After numerous calls and chats over the past few years, when the skeleton racer had cried on the phone with her parents when races didn’t go as well as she’d hoped, she didn’t shed any tears this time.

John O’Shea, who runs a Target warehouse in Hauppauge, said he could tell from a conversation he had with his daughter the day before the race in France that she had the right mindset. “It was a great feeling to get off the phone,” he recalled. “I felt like she’s got this one.”

The racer said she has had to rely on the strength of the O’Shea network, including her parents and three sisters, Kaitlin, Sarah and Erin, through some of the tougher times, when the sledding hasn’t been quite so smooth or fast. She’s often called them at home or emailed them for moral support.

As Annie O’Shea was blazing her way down a French mountain, Erin O’Shea took a break from studying for finals at Sacred Heart University in Bridgeport, Conn., to cheer her sister on through a live web feed of the race. She knew well before her parents that her sister was the second-fastest woman in the skeleton world that day.

Annie O’Shea’s coach, Tuffy Latour, joined the family in congratulating the racer on her strong finish.

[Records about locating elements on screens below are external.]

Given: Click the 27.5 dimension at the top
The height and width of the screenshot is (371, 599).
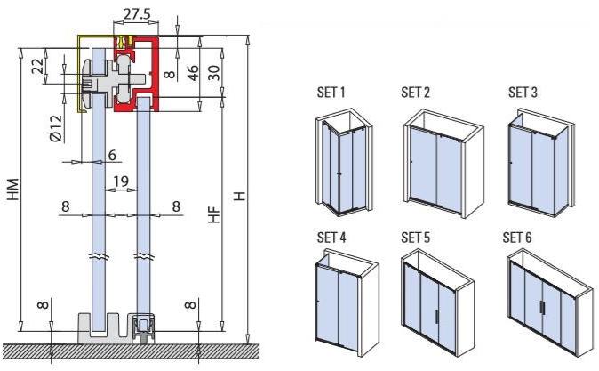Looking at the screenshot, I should click(x=138, y=15).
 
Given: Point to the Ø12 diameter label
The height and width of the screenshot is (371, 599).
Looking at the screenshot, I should click(x=56, y=130).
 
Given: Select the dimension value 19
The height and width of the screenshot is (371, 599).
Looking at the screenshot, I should click(x=122, y=181).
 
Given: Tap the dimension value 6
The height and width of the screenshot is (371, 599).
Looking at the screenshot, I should click(x=113, y=155).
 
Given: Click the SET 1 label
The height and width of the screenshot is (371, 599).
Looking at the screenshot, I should click(x=331, y=92).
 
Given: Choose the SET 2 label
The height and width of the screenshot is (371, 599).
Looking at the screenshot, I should click(x=415, y=92).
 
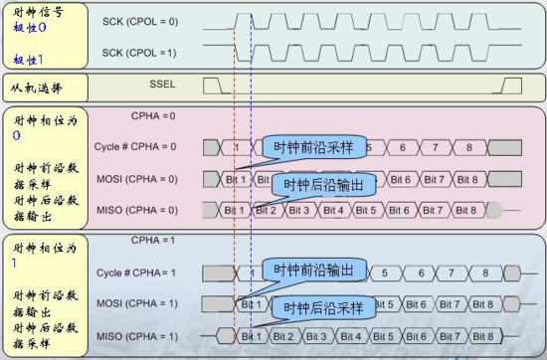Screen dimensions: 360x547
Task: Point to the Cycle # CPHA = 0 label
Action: pos(136,147)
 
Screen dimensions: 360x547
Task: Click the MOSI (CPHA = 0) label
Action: pos(136,179)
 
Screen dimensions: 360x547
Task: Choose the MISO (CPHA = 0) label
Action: pos(136,210)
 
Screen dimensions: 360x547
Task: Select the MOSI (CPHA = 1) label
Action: pos(136,303)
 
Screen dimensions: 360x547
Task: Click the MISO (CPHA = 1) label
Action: pos(136,335)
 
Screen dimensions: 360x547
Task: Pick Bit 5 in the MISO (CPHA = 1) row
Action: pos(382,335)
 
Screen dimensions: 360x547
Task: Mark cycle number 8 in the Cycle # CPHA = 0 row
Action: pos(466,147)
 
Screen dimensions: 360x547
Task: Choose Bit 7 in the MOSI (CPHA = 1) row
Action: pos(449,304)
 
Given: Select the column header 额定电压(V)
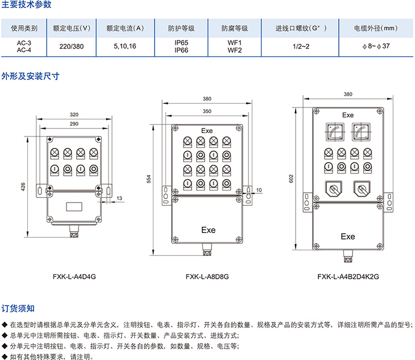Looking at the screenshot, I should [x=72, y=28].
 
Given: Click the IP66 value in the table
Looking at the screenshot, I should [x=181, y=50].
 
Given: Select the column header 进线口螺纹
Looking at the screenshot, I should [x=300, y=28].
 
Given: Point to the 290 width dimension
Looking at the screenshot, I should [x=74, y=123].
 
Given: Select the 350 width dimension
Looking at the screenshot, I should [x=207, y=111].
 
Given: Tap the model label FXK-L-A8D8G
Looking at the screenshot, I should [x=207, y=277].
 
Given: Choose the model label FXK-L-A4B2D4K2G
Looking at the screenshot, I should [x=348, y=277].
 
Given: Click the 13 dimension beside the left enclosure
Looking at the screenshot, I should [x=119, y=198].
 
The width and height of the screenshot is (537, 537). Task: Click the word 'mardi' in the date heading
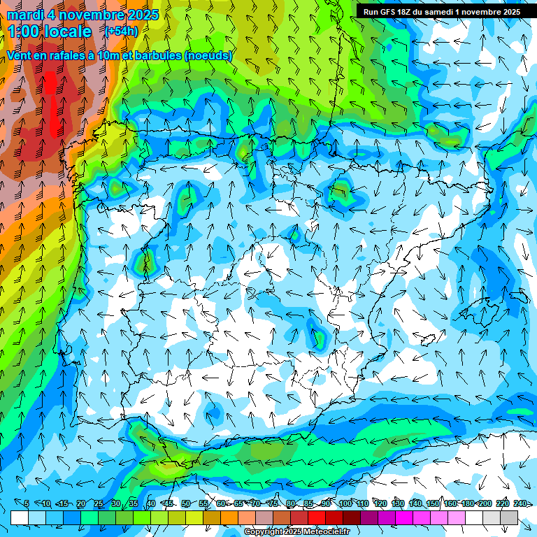24,15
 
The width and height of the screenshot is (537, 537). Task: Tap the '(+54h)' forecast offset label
121,31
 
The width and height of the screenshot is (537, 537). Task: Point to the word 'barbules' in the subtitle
154,55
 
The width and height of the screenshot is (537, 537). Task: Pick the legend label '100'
345,503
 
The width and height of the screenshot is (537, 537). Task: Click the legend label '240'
520,503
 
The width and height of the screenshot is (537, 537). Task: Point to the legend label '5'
27,503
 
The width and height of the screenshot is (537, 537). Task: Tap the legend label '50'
185,503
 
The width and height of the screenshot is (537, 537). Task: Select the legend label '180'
468,503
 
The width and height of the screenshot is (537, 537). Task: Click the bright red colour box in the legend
317,517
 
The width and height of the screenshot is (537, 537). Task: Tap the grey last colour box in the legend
509,517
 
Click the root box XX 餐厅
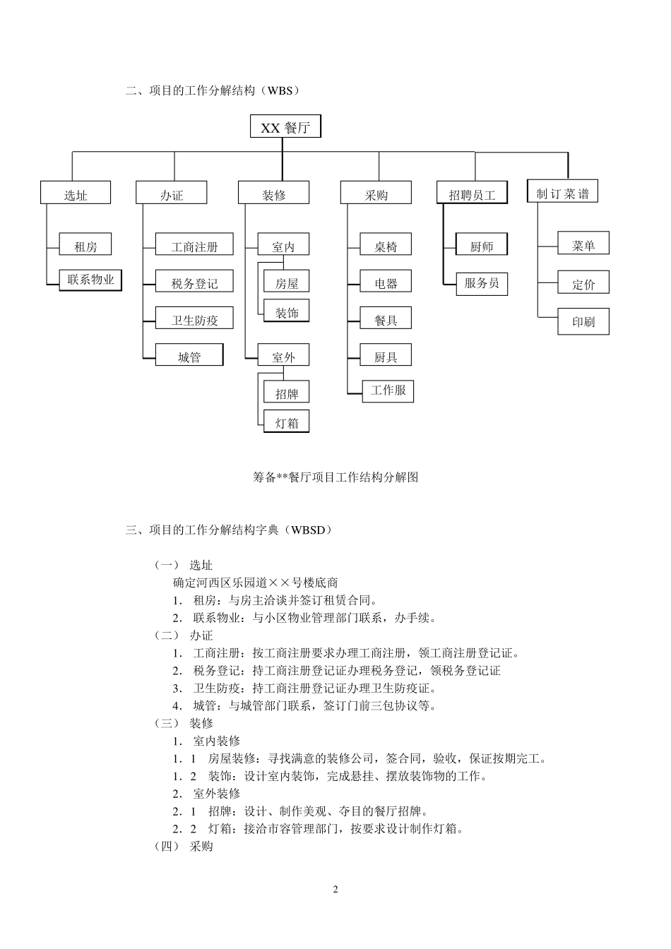click(x=285, y=127)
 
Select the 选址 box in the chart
click(x=76, y=193)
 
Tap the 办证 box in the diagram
click(x=172, y=193)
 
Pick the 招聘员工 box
click(x=473, y=193)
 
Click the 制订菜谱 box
click(x=562, y=192)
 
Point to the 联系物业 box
click(x=90, y=280)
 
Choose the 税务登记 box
click(x=194, y=283)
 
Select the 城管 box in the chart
click(x=189, y=357)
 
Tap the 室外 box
click(x=284, y=357)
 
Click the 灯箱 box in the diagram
click(x=287, y=422)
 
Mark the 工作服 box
click(x=388, y=390)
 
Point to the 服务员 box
click(x=482, y=283)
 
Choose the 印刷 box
click(x=583, y=322)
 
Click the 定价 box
click(x=583, y=284)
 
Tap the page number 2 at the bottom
click(x=336, y=889)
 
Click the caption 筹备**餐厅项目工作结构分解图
click(x=336, y=477)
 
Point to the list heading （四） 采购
click(x=184, y=846)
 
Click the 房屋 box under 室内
click(x=287, y=283)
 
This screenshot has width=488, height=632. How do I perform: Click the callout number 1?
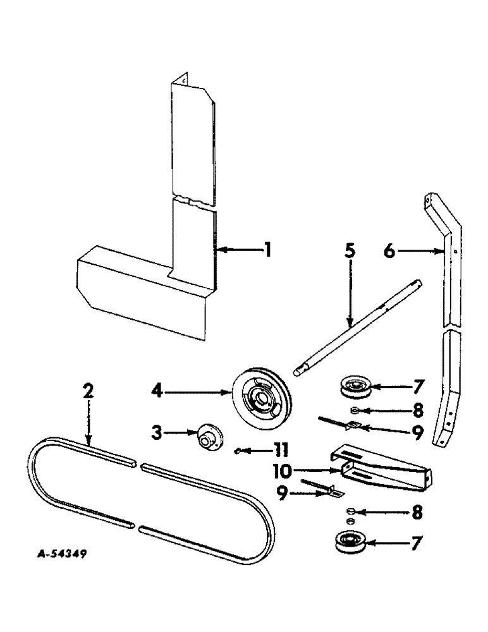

“Annie performed like a champion today,” Latour said in an email. “On the line, she was calm, cool and collected. She pushed a track record start and slid two very consistent heats.”

Latour also recognized that the finish in France came on the heels of an impressive run in Austria.

“I couldn’t be prouder of the way she has conducted herself these past two weeks,” he said. “She is really putting all the pieces together this season.”

O’Shea was joined on the medal stand by her teammate, Breckenridge, Colo., resident Katie Uhlaender, giving the North American women a rare sweep of the skeleton medals. Uhlaender was the last American woman to win a skeleton World Cup medal in 2009.

O’Shea offered some advice to those with lofty aspirations: “Never doubt yourself. Never think you can’t do anything. If you can’t do it at that moment, you can learn to do it. You can get better at something every day.”

The O’Sheas, who are fond of holiday tradition and movies, watched the classic film “It’s a Wonderful Life” the night before the races in France. The racer said her mother will likely watch the movie again the night before her next set of races in Germany — just in case it might have helped.

As for Annie, she’s not only taking her own advice, but she also plans to use this second-place finish in France as a lesson for the bigger goal: an Olympic medal at Sochi, Russia, in 2014.

“After doing so well [on an unfamiliar track], I know [a medal] is possible in Sochi,” O’Shea said. “I can do this.”